(TEXT):
Als die Wirkung der »Hungerblockade« auf die deutsche Wirtschaft deutlich spürbar wurde, erklärte im Februar 1915 Deutschland die Gewässer um Großbritannien zum Kriegsgebiet, in dem jedes »feindliche Kauffahrteischiff zerstört werden« dürfe. Die Reichsregierung hatte eine völkerrechtliche Grauzone betreten. Die Versenkungserfolge stiegen nur marginal und als U20 am 7. Mai 1915 den Passagierdampfer LUSITANIA mit 1.200 Fahrgästen – darunter viele Amerikaner – vor der irischen Südküste versenkte, war der politische Schaden immens.
Der drohende Kriegseintritt der neutralen Vereinigten Staaten veranlasste den Kaiser schließlich, den U‑Boot-Krieg in den Gewässern um die britischen Inseln vorerst völlig einzustellen. Erst im März 1916 wurde er in verschärfter Form wieder aufgenommen. Selbst neutrale Schiffe durften nun wie feindliche behandelt werden, wenn sie nicht einwandfrei identifizierbar waren. Dennoch hatte eine Versenkung nach wie vor nach Prisenordnung zu erfolgen. Als unter diesem Regime U29 am 26. März den französischen Passagierdampfer SUSSEX versenkte, was wieder amerikanische Opfer forderte und die Gefahr des Kriegseintritts Amerikas heraufbeschwor, wurde der Handelskrieg mit U‑Booten erneut eingestellt. Der wenige Tage zuvor von seinem Amt als Staatssekretär im Reichsmarineamt zurückgetretene Befürworter des uneingeschränkten U‑Boot-Krieges, Großadmiral v. Tirpitz, schrieb: »Die SUSSEX-Note war ein entscheidender Wendepunkt des Kriegs, der Beginn unserer Kapitulation. Alle Welt sah, dass wir vor Amerika niederbrachen.«
Die für gewonnen erklärte Skagerrakschlacht, die gescheiterten Offensiven an den Heeresfronten im Laufe des Jahres 1916 und die Ablehnung des deutschen Friedensangebots durch die Entente im Dezember 1916 ergaben eine Stimmungslage in Deutschland, die den Anhängern des U‑Boot-Krieges und ihrem Einfluss auf den zaudernden Kaiser Auftrieb verliehen. Den U‑Booten – wenn sie denn ihr volles Potenzial auch an den Feind bringen durften – traute man zu, Großbritannien von der Versorgung abzuschnüren und zum Frieden zu zwingen. Wilhelm II. entschied sich am 9. Januar 1917 für die Führung des uneingeschränkten U‑Boot-Krieges ab 1. Februar. Das bedeutete Versenkung ohne Vorwarnung – selbst neutraler Schiffe – in den zu Sperrgebieten erklärten Gewässern um die britischen Inseln, um Frankreich und Italien und im östlichen Mittelmeer.

(DATENSÄTZE):
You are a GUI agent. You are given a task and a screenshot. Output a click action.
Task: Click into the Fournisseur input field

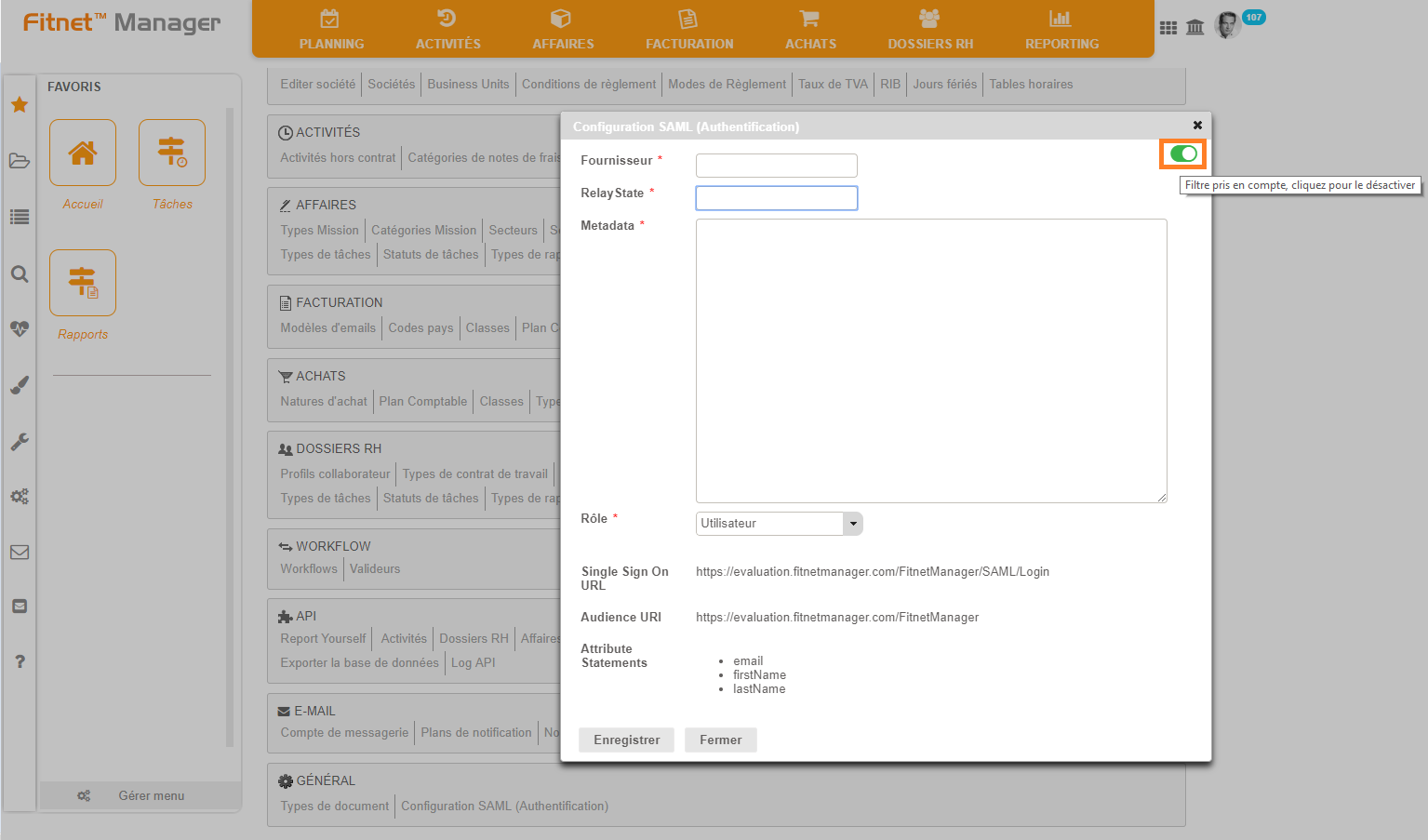(776, 166)
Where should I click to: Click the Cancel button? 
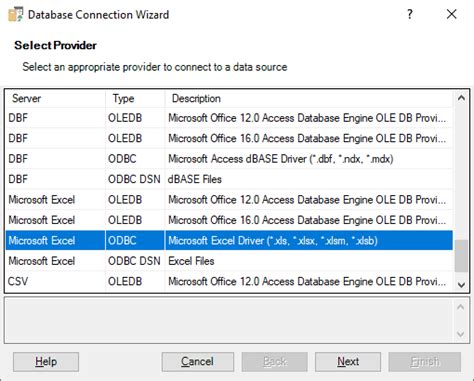[x=198, y=362]
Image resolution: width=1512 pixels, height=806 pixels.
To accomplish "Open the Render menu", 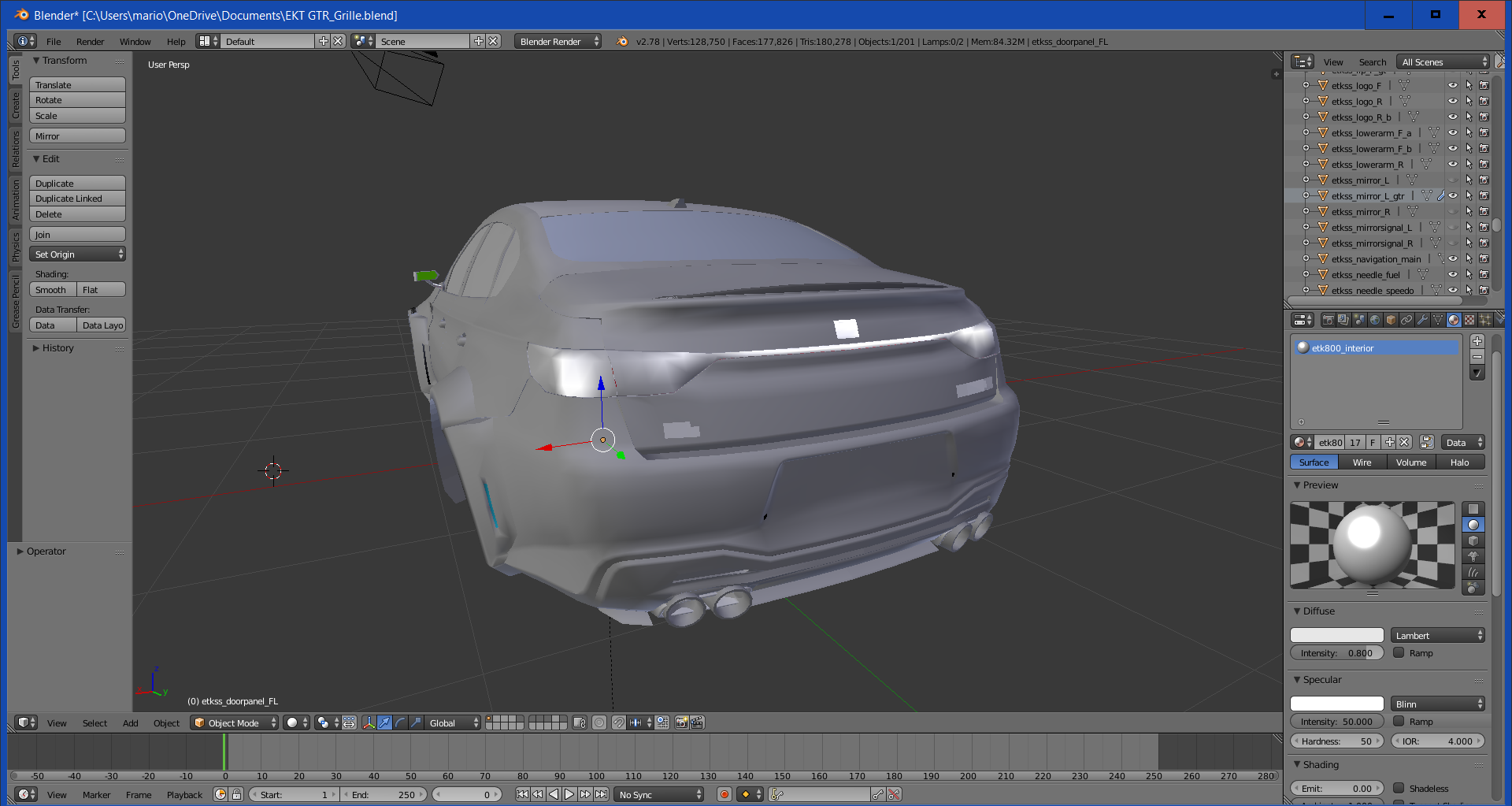I will [90, 42].
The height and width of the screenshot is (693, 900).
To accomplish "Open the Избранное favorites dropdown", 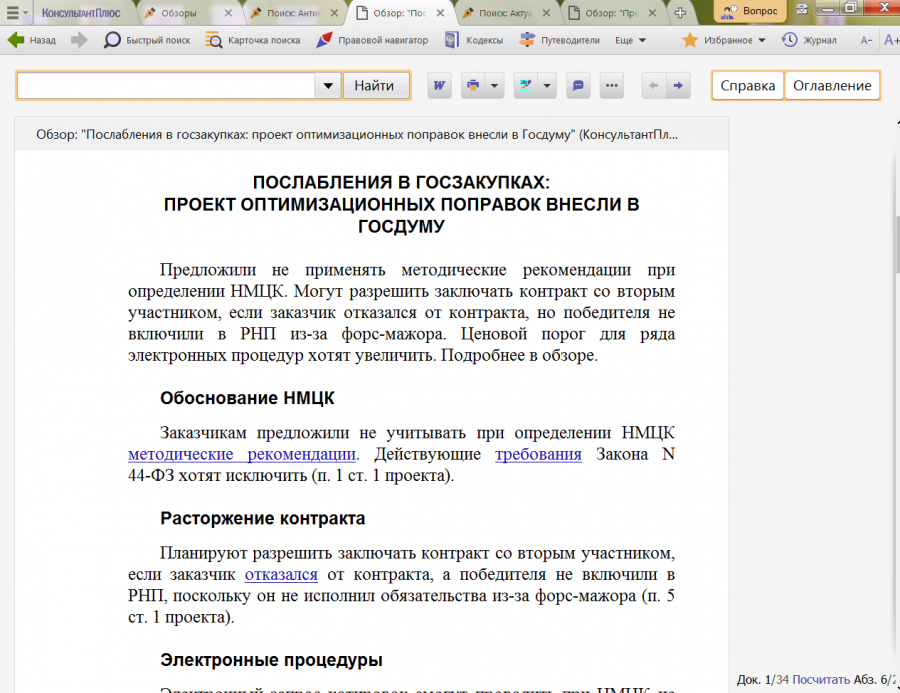I will (724, 40).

(AUFGABE 1):
Welches U-Boot versenkte laut dem Text über den U-Boot-Krieg die LUSITANIA?
(AUFGABE 2):
Nenne alle Schiffe und U-Boote, die im Text über den U-Boot-Krieg mit Namen oder Kennung vorkommen.
(AUFGABE 3):
Zitiere aus dem Text über den U-Boot-Krieg die Stelle, die bei den Worten "Als die Wirkung" anfängt und nach "politische Schaden immens." aufhört.
Die Datensätze braucht man dafür nicht.

(ANTWORT 1):
U20.

(ANTWORT 2):
U20, LUSITANIA, U29, SUSSEX

(ANTWORT 3):
Als die Wirkung der »Hungerblockade« auf die deutsche Wirtschaft deutlich spürbar wurde, erklärte im Februar 1915 Deutschland die Gewässer um Großbritannien zum Kriegsgebiet, in dem jedes »feindliche Kauffahrteischiff zerstört werden« dürfe. Die Reichsregierung hatte eine völkerrechtliche Grauzone betreten. Die Versenkungserfolge stiegen nur marginal und als U20 am 7. Mai 1915 den Passagierdampfer LUSITANIA mit 1.200 Fahrgästen – darunter viele Amerikaner – vor der irischen Südküste versenkte, war der politische Schaden immens.